*REQUIRED ACTION*. Nothing but the lines from the one containing "Task: Select the Alien movie poster" through the end of the entries below should appear in your answer, transcribed exactly; please drop the pictures.

--- THE RECORDS Enclosed Below ---

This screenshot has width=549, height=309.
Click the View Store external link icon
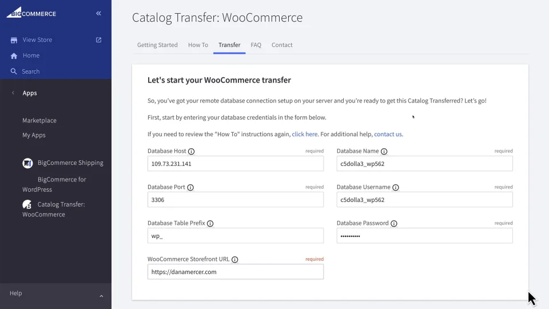98,40
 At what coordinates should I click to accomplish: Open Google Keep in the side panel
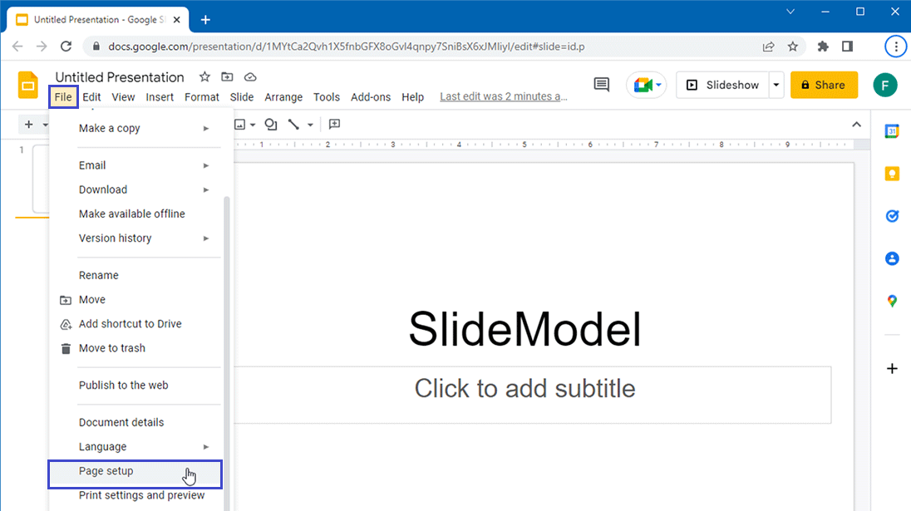(x=891, y=173)
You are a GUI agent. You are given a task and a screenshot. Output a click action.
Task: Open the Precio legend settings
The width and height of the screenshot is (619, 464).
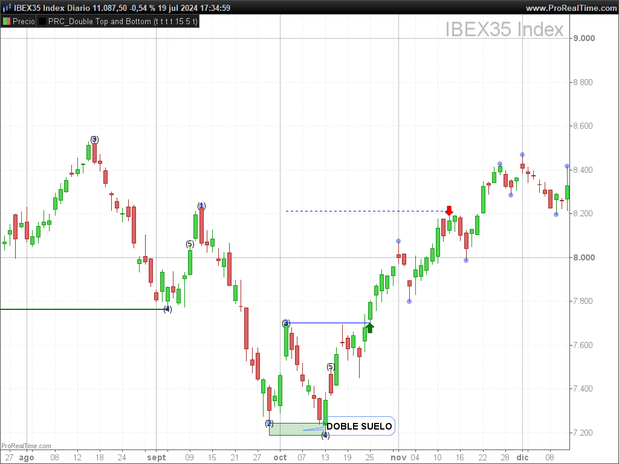click(19, 21)
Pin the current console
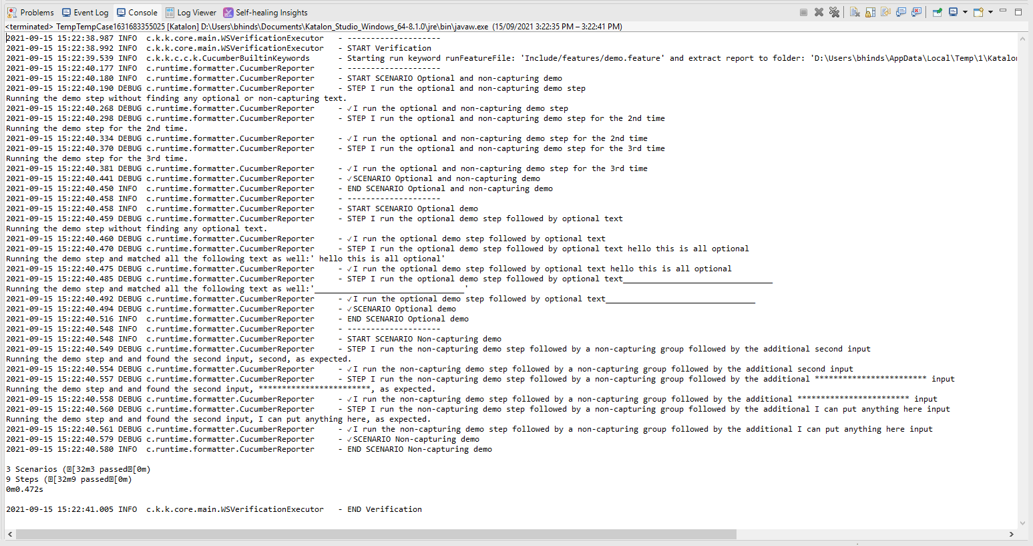The height and width of the screenshot is (546, 1033). click(936, 11)
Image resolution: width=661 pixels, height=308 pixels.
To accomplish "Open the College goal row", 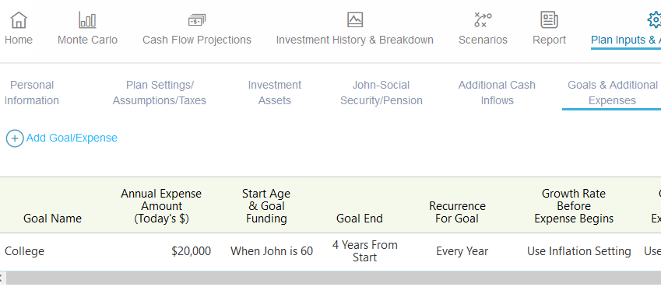I will pos(330,251).
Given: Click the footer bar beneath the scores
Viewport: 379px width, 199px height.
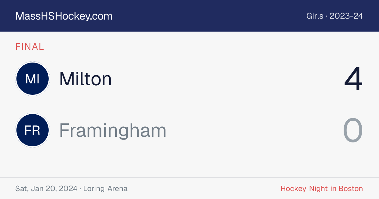Looking at the screenshot, I should (190, 188).
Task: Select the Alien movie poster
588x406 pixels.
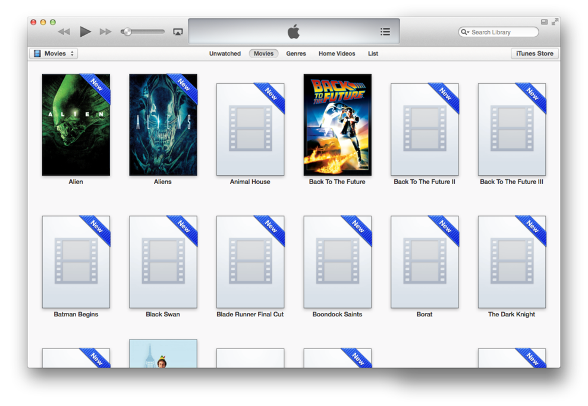Action: click(76, 125)
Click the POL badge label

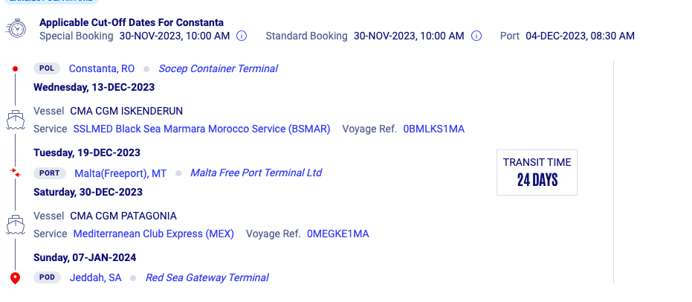pos(47,68)
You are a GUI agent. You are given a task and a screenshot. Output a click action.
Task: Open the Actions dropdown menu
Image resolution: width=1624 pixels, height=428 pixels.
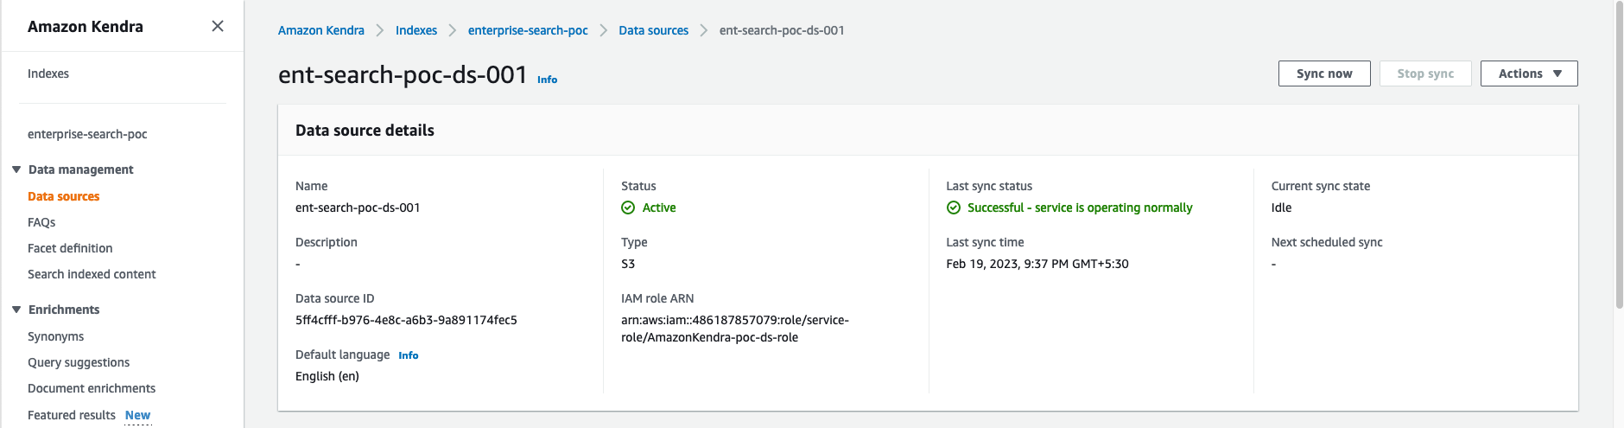1528,73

--- End of Enclosed THE RECORDS ---

*SOLUTION FOR THIS PROBLEM*.
Task: Select the Alien movie poster
588x406 pixels.
Action: click(76, 125)
Click the POL badge label

pos(47,68)
You are a GUI agent. You are given a task and a screenshot. Output a click action.
Task: Open the Actions dropdown menu
Image resolution: width=1624 pixels, height=428 pixels.
1528,73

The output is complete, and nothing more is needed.